With the rapid rise of available genomic data, came the rise of computational tools and programs to analyze this data. These computational tools often require a large amount of computing power that many labs don’t have access to. Many also require more than a fundamental understanding of computer science.  NAME, a web application, was created to facilitate the access to a large computing cluster with a easy to use web interface made to be user friendly. NAME is build on the R (R Core Team 2015) package R Shiny(Chang 2016) and sparkR(Apache 2015); the integration of both allow interaction with an Apache Spark(Apache 2016)  cluster. NAME takes a user file, usually in the VCF format, harnesses the functionality of ADAM to run conversions, and provides access to a deep learning class from which a predictive analysis can be run. The user is guided through the creation of a command line which is sent to a cluster and then run on an instance of a spark-context.  Popstrat(Ferguson 2015) was replicated from previous studies(Big Data Genomics 2015). NAME has begun to simplify the task of installing, configuring and maintaining a computing cluster while still allowing almost full functionality of all programs wrapped within the application.

Fastfood Elastic Net

Sonia Kopel and Geena Glen

As the complexity of a prediction problem grows, simple linear approaches tend to fail which has led to the development of algorithms to make complicated, nonlinear problems solvable both quickly and inexpensively. Fastfood, one of such algorithms, has been shown to generate reliable models, but its current state does not offer feature selection that is useful in solving a wide array of complex real-world problems that spans from cancer prediction to financial analysis.

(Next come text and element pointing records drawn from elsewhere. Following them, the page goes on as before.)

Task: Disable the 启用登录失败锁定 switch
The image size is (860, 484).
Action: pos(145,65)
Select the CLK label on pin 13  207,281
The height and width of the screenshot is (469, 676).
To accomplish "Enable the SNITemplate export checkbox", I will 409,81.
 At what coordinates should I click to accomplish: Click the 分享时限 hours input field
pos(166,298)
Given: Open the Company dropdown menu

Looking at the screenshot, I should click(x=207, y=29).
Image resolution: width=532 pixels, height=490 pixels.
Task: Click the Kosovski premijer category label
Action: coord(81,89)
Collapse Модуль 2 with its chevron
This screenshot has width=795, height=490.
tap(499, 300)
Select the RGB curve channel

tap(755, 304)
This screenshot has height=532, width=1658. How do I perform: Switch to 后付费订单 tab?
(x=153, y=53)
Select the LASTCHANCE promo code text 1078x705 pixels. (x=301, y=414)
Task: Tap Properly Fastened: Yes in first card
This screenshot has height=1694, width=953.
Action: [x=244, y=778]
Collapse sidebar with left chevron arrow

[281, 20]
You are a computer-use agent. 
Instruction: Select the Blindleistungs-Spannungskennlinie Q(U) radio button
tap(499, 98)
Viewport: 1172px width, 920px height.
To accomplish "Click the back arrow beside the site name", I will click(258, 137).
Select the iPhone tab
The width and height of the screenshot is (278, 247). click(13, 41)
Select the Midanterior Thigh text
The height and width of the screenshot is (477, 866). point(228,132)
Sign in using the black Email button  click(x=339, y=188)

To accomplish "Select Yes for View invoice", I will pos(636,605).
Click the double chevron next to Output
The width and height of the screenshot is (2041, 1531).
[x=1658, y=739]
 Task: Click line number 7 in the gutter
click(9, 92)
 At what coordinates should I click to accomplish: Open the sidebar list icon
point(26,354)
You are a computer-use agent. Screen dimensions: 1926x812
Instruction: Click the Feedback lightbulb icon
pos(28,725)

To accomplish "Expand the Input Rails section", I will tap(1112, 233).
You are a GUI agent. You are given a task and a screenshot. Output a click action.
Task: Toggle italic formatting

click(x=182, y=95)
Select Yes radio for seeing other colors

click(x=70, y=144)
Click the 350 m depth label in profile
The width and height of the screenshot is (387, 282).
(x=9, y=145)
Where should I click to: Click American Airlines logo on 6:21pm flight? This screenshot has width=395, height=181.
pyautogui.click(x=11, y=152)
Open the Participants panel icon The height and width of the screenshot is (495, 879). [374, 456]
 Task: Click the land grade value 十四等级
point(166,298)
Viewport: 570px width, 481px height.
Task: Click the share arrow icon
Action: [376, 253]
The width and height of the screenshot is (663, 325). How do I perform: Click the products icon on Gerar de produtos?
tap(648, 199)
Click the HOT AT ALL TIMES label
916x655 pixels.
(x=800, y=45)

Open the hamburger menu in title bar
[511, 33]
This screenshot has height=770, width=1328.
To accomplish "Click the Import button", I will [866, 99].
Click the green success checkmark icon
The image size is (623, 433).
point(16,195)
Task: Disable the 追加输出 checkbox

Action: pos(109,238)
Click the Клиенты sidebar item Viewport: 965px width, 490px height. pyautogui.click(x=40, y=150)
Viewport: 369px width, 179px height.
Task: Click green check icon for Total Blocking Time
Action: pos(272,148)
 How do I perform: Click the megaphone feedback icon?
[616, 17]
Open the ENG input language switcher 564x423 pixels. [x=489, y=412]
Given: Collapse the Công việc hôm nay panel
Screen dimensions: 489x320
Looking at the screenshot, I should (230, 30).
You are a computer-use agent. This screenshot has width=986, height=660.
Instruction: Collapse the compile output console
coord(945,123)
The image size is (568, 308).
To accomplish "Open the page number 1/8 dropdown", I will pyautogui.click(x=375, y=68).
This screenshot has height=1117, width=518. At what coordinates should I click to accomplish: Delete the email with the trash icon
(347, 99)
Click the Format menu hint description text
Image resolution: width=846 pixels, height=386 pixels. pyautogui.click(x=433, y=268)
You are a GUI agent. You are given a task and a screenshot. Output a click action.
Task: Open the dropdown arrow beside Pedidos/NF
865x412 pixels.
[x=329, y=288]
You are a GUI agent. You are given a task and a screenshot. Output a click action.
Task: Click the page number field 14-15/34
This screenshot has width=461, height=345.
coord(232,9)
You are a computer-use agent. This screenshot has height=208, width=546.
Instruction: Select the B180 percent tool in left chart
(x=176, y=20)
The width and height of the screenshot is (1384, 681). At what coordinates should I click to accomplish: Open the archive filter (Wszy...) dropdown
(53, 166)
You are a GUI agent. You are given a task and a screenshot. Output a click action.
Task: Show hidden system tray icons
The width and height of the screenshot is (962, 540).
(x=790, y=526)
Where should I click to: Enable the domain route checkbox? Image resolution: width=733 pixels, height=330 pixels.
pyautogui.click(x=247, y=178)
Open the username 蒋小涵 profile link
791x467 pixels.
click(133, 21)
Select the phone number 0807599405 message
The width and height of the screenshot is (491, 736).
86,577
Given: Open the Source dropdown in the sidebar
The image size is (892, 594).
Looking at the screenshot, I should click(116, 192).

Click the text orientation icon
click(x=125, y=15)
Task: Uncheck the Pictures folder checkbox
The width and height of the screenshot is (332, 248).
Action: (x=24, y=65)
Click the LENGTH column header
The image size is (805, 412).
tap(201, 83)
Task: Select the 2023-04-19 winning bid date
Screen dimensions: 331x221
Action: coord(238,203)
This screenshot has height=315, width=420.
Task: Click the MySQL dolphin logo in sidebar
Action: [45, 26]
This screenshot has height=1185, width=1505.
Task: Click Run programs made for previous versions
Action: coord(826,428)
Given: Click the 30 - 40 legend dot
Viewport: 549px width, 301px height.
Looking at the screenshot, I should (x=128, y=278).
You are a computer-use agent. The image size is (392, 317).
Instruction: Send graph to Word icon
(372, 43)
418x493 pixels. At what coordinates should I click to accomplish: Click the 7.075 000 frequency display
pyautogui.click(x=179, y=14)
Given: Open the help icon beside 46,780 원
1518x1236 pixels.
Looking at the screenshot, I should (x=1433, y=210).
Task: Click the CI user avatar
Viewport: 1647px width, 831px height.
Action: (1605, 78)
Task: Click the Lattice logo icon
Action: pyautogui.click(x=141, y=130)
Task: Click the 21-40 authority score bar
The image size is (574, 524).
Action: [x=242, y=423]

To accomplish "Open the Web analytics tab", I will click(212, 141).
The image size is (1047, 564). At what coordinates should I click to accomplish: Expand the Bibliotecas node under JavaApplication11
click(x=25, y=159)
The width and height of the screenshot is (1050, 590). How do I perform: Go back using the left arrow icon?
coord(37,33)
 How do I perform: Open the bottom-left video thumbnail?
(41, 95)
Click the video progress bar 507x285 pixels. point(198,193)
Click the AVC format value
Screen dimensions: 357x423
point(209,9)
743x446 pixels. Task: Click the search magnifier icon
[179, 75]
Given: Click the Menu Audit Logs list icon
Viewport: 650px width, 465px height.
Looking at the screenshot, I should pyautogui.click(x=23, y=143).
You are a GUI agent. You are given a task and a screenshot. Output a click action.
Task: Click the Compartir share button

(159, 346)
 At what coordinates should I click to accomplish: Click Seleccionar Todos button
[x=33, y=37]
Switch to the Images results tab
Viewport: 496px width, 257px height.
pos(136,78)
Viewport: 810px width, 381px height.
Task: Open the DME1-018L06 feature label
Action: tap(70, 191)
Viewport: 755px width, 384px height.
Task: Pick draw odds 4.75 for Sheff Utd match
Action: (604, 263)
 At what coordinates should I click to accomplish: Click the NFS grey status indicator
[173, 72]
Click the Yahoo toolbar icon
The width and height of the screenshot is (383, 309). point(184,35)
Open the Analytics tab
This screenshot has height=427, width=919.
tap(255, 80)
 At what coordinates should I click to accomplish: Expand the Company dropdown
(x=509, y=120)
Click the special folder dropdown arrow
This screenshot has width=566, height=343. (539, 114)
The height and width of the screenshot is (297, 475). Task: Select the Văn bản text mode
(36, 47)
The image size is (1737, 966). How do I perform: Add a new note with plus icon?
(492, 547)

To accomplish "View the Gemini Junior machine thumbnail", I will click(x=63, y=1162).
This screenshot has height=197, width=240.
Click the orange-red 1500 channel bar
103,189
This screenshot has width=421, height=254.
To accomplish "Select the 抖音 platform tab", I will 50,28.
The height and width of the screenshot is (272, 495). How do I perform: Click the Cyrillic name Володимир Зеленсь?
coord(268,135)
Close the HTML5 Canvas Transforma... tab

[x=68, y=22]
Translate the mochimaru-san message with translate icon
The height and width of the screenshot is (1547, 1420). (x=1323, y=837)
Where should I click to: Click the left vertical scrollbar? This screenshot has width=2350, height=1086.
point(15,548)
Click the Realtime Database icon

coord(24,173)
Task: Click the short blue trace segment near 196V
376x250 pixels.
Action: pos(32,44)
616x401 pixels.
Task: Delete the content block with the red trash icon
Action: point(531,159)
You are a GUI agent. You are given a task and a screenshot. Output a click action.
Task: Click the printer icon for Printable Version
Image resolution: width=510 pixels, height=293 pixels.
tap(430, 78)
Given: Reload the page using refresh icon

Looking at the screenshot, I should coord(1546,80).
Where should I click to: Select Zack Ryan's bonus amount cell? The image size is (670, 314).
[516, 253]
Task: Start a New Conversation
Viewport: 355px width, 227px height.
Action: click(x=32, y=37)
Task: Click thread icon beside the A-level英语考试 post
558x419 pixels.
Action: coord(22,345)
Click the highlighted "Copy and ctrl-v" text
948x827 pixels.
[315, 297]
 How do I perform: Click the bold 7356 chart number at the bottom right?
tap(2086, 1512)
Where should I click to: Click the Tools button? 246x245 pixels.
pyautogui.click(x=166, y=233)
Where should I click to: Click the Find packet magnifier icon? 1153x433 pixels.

The aim of this research is to extend Fastfood with variable importance by integrating with Elastic net. Elastic net offers feature selection, but is only capable of producing linear models. We show that in combining the two, it is possible to retain the feature selection offered by the Elastic net and the nonlinearity produced by Fastfood. Models constructed with the Fastfood enhanced Elastic net are relatively quick and inexpensive to compute and are also quite powerful in their ability to make accurate predictions.